- Exercise prompt
Copy out the items word for word, starting at the line containing "The width and height of the screenshot is (819, 615)." and ending after the line containing "click(391, 1028)".

______

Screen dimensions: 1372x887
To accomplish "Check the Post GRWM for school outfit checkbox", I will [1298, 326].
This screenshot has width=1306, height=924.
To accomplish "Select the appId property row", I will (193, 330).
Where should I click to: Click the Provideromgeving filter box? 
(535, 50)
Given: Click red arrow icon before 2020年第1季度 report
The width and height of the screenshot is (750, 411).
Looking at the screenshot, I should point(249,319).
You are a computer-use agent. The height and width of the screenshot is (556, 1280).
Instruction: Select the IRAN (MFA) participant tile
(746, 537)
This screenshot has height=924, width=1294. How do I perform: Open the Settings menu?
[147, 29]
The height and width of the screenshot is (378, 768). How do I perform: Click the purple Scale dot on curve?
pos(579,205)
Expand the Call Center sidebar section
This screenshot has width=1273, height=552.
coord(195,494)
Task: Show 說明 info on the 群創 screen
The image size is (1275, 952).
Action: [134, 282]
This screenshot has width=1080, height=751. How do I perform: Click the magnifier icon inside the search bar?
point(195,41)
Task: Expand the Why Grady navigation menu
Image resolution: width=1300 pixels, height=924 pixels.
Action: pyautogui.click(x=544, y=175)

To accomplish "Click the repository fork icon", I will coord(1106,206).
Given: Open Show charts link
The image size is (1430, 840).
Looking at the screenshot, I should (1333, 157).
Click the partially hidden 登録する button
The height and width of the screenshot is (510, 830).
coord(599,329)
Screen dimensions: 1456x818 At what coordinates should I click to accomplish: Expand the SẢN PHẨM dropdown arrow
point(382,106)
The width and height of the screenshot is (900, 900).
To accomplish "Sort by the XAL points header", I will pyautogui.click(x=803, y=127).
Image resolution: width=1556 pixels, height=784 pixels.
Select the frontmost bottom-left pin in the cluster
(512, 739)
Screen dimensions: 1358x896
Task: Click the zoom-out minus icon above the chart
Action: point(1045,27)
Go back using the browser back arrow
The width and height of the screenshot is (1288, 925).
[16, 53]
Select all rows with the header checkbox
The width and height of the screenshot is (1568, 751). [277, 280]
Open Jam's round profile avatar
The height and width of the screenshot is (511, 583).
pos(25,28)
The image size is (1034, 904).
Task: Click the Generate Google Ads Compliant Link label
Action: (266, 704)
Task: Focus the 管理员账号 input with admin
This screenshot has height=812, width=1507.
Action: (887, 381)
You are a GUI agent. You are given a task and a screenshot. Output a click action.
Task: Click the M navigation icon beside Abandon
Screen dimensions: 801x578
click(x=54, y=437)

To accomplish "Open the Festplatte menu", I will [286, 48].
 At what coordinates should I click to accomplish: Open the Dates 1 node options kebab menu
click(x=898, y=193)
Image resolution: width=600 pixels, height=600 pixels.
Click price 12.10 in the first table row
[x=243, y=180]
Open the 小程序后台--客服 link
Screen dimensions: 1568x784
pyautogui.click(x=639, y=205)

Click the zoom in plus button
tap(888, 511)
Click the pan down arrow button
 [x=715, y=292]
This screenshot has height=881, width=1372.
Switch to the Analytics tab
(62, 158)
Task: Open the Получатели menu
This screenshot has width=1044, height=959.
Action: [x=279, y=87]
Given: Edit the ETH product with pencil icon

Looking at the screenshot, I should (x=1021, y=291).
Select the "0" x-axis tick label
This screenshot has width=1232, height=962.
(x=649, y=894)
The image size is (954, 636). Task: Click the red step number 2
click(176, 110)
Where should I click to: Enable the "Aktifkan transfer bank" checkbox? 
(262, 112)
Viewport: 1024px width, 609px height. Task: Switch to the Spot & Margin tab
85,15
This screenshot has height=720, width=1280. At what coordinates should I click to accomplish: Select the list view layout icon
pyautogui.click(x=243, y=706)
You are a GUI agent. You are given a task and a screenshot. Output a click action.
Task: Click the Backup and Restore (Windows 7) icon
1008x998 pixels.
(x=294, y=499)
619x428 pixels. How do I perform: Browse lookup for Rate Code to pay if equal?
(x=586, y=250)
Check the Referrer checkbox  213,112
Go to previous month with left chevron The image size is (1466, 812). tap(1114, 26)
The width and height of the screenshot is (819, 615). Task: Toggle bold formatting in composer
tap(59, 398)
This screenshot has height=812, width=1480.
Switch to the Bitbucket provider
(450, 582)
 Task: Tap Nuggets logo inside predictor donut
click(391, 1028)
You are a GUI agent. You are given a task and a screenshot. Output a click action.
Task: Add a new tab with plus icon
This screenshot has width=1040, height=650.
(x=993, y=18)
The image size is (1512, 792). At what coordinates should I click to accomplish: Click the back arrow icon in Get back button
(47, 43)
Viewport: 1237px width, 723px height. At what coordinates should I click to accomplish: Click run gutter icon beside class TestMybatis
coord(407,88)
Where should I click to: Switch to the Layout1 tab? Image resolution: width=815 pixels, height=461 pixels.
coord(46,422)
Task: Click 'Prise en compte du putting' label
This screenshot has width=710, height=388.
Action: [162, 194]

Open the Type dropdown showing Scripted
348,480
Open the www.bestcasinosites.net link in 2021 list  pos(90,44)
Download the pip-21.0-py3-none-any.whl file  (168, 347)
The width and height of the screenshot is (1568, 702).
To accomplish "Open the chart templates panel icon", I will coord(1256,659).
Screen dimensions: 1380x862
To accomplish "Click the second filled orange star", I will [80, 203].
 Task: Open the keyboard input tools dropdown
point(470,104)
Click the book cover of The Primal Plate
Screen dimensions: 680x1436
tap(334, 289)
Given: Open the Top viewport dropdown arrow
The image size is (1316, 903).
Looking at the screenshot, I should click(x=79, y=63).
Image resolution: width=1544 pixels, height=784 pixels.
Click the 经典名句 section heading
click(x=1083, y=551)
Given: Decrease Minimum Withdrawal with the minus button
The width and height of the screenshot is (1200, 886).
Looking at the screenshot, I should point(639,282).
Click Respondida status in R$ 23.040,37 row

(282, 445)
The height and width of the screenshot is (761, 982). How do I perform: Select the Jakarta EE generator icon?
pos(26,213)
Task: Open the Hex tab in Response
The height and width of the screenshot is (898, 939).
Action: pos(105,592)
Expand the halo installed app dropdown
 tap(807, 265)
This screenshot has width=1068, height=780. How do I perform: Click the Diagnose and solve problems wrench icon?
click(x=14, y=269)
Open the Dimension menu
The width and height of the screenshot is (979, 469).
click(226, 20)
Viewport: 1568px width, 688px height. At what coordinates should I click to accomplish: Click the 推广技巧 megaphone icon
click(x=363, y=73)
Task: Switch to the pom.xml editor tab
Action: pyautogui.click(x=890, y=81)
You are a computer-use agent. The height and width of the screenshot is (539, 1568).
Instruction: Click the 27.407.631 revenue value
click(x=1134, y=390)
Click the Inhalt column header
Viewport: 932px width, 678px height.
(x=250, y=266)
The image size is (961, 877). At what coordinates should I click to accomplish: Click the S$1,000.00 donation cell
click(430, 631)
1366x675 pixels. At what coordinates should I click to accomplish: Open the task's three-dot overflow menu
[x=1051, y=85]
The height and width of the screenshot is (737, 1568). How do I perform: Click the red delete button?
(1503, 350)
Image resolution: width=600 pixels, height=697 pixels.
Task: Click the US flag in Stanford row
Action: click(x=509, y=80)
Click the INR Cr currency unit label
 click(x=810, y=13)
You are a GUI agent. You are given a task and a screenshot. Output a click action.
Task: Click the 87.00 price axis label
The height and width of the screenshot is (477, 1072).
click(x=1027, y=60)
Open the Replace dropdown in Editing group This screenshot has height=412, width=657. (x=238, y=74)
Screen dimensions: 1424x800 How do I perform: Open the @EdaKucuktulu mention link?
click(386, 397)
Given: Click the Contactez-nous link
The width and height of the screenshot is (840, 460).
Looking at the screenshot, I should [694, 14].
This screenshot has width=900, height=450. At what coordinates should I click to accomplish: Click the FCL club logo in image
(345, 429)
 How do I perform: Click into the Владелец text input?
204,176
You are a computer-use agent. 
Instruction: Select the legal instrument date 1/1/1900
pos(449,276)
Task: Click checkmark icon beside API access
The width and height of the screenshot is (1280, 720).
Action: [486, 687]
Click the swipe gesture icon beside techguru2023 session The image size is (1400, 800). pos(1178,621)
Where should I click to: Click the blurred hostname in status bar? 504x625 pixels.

______

- Result
The width and height of the screenshot is (819, 615). Task: Toggle bold formatting in composer
tap(59, 398)
This screenshot has height=812, width=1480.
Switch to the Bitbucket provider
(450, 582)
 Task: Tap Nuggets logo inside predictor donut
click(391, 1028)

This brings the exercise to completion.